»»

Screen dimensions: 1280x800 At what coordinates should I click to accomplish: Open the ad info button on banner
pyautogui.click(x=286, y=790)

««
»»

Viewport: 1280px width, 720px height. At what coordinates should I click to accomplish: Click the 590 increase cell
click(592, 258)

««
»»

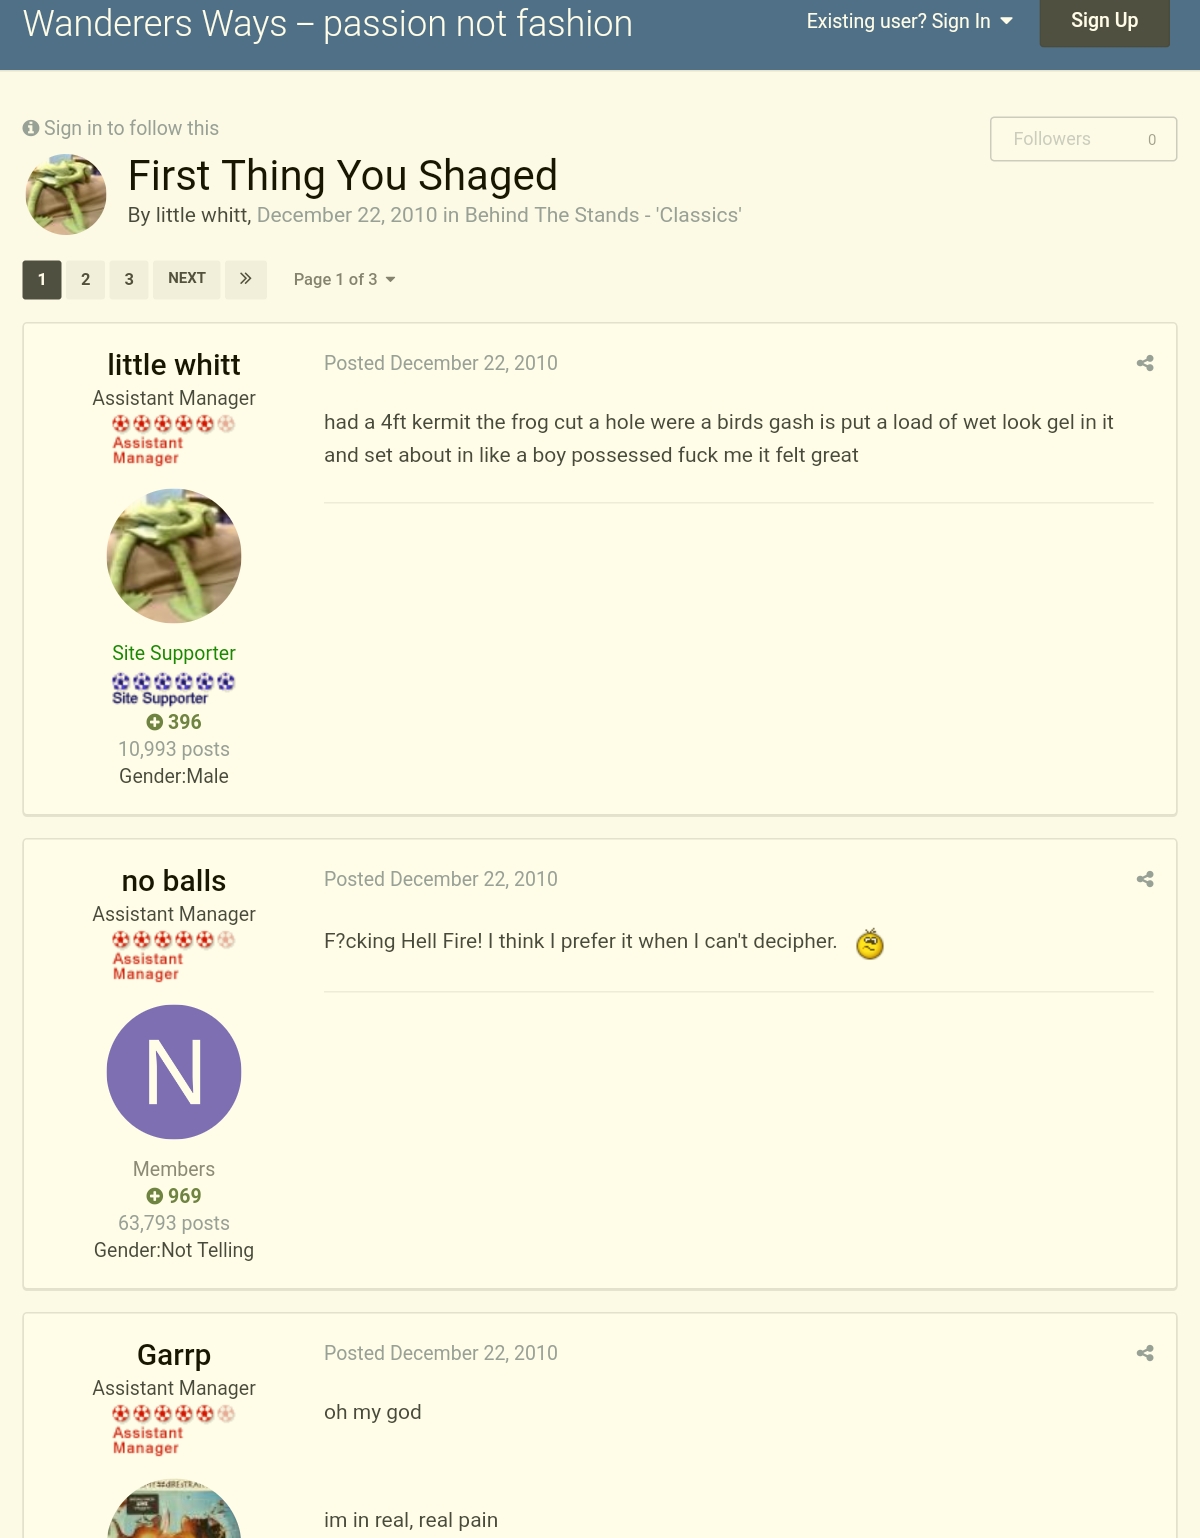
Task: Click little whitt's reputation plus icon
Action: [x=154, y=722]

««

> [Exercise prompt]: Duplicate the listing from the line with "Screen dimensions: 1280x800" up to and including the line with "pyautogui.click(x=286, y=790)".

> [Solution]:
Screen dimensions: 1280x800 At what coordinates should I click to accomplish: Open the ad info button on banner
pyautogui.click(x=286, y=790)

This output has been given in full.